Sayfa alıntısı
# # #
Savunmasına başlarken kendisini Sosyal hizmet uzmanı olarak kendini tanıtan Şafak Duran, "2012-2016 yılları arasından Sakarya'da sosyal hizmet bölümünü okudum. Sonrasında ALES sınavlarına girdim. Yüksek lisans okuma hedefim vardı ve 2017 yılları arasında yüksek lisansı kazandım ve Fransa'ya gittim. Döndüğümde 4 ay işsiz kaldım. Mülteciler derneğinde gönüllü olarak projelere katıldım. Dernek Sultanbeyli Belediyesi'yle koordineli çalışıyordu. İBB'ye internet üzerinden başvuru yaptım. 9 aylık bir projede çalıştım. Daha sonra proje kapsamı sonlanınca Alman işbirliği projesinde çalışmaya başladım. Ama ortaya çıkan fotoğraf nedeniyle İBB'de çalışırken gözaltına alındım ve projelerden çıkarıldım. Bu nedenle eğitim hayatım sonlandı. Silahlı terör örgütü üyesi iddiasını reddediyorum. Ben böyle bir suç işlemiş olsaydım, Fransa'da düzenli bir hayatım vardı neden bırakıp buraya geleyim. Ben gözaltındayken sosyal medyada benim adıma yalan yanlış haberler yapılmış. Kanıtlanmamış bir suç üzerinden benim kişilik hayatıma müdahale edilmiştir. Ailem bu suçlamalar nedeniyle maddi manevi etkilenmiştir" dedi.
''EŞKAL BANA AİT DEĞİLDİR''
Sabah'ta yer alan habere göre, savunmasına devam eden Duran, "İddia edilen fotoğraf bana ait değildir, oradaki kişide ben değilim. Kesinlikle kabul etmiyorum. Fotoğraftaki kişileri de tanımıyorum görmedim. Görseldeki eşkal bana ait değildir. Eşkalle tek ortak noktamız memleketimiz ve yaşımdır, başka ortak özelliğimiz yoktur. Herhangi bir parti sendika vb. kuruluşlarda üyeliğim yoktur. Benim bu dosyayla hiçbir alakam yoktur. Ben hukuka sığınıp adalet talep ediyorum. Adli kontrol şeklinde bile olsa tahliyemi istiyorum" diyerek savunmasını sonlandırdı.
TUTUKLULUK DEVAM
Dijital inceleme raporlarında fotoğraftaki kişiyle Şafak Duran'ın yüz karşılaştırması yapıldığı ve sonucunda fotoğraftaki kişinin Şafak Duran ile aynı kişi olduğu kuvvetle muhtemel olduğu belirtildi.
# # #
Sağlanan satırlar

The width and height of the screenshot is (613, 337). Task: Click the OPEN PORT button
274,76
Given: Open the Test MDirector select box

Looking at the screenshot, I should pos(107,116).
# # #
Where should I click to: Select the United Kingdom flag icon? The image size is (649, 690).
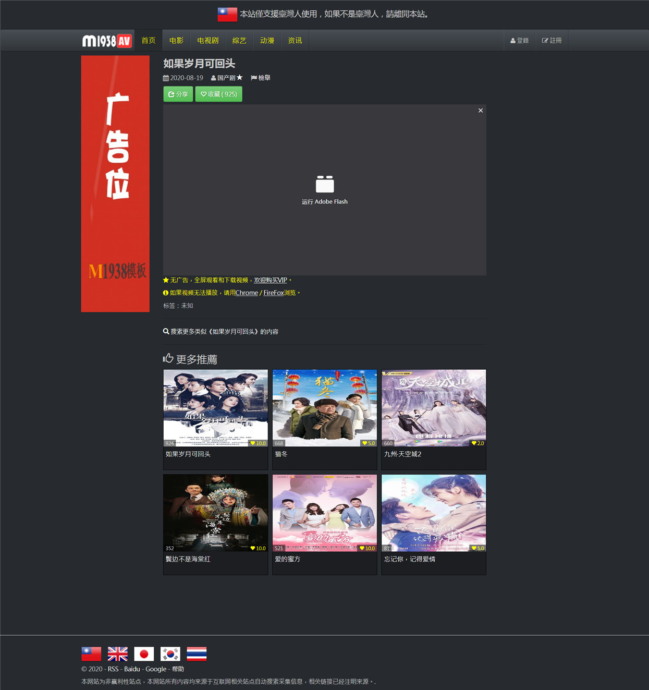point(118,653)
# # #
Verilen görev 1
Aşağıdaki ifadelerin Şafak Duran'ın savunmasına dair haberle uyuşup uyuşmadığını her biri için evet ya da hayır diyerek belirtin ve kararı veren sözleri haberden aynen alıntılayın. (a) Duran, yüksek lisansı kazandıktan sonra Fransa'ya gitti. (b) Duran, bir sendikaya üye olduğunu söyledi. (c) Dijital inceleme raporlarında fotoğraftaki kişinin Duran olmasının kuvvetle muhtemel olduğu belirtildi.
Verilen görev 2
Şafak Duran'ın savunmasına dair haberi son cümlesinin ardından sürdürün.

Görev çıktısı 1
(a) Evet: "yüksek lisansı kazandım ve Fransa'ya gittim"
(b) Hayır: "Herhangi bir parti sendika vb. kuruluşlarda üyeliğim yoktur."
(c) Evet: "sonucunda fotoğraftaki kişinin Şafak Duran ile aynı kişi olduğu kuvvetle muhtemel olduğu belirtildi"

Görev çıktısı 2
Şafak Duran ise raporu kabul etmediğini beyan etti. Mahkeme heyeti, tutuklu sanık Şafak Duran'ın tutukluluk halinin devamına karar verdi. Heyet, Duran'ın kullandığı telefon kayıtlarının istenilmesini ve dinlenmeyen tanıkların dinlenmesine hükmederek duruşmayı erteledi.
PKK'NIN ÖZEL KUVVETLERİNDEN
Öte yandan İddianamede, Duran'ın örgüte ilk katılım gösterenlere verilen 'Şervan eğitimi' mezuniyet törenine katıldığına, örgütün özel kuvvet yapılanması içerisinde 'aktif hücre' olarak görevlendirildiğine dikkat çekildi.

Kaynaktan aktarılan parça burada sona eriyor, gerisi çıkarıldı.